EXERCISE PROMPT: Tell how many lines in the data contain the word "with", and leave out everything else.

____

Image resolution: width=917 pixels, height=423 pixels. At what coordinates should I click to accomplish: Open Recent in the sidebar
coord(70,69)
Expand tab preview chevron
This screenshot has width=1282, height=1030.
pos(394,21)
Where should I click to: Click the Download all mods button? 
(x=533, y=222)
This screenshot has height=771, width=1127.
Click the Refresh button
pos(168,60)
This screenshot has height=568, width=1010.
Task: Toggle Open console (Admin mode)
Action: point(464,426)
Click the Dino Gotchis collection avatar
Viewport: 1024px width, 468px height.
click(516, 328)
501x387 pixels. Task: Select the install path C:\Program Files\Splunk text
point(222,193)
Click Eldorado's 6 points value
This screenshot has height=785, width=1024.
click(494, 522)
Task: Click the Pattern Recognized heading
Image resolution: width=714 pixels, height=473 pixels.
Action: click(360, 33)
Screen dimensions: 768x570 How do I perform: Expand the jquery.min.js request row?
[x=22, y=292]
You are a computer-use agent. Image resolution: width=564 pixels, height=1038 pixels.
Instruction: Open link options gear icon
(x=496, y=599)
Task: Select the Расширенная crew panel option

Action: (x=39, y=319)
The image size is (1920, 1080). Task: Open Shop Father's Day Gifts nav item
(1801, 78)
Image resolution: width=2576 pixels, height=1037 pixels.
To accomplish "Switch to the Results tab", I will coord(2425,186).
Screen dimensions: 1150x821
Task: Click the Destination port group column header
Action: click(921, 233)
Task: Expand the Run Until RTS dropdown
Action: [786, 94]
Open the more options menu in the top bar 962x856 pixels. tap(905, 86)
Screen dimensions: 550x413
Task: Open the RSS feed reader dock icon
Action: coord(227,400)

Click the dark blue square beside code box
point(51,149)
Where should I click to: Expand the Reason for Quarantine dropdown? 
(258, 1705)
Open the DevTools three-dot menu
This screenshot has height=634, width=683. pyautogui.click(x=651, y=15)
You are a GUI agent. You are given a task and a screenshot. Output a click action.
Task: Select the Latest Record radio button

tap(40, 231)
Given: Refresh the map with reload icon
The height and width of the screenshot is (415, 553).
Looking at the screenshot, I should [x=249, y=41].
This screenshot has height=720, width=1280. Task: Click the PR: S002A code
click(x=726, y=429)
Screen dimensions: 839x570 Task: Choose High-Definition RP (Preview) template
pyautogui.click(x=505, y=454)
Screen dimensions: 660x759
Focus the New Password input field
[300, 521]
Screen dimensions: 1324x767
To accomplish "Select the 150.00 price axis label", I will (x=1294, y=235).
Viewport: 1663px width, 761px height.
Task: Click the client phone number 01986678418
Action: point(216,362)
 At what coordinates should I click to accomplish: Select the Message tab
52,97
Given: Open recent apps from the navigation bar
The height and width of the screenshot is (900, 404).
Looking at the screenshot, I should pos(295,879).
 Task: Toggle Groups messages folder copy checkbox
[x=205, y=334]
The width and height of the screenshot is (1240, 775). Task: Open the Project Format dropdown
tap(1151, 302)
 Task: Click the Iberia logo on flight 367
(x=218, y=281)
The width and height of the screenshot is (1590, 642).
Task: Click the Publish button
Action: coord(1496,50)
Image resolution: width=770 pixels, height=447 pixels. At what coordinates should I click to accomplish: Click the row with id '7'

____

SOLUTION: 2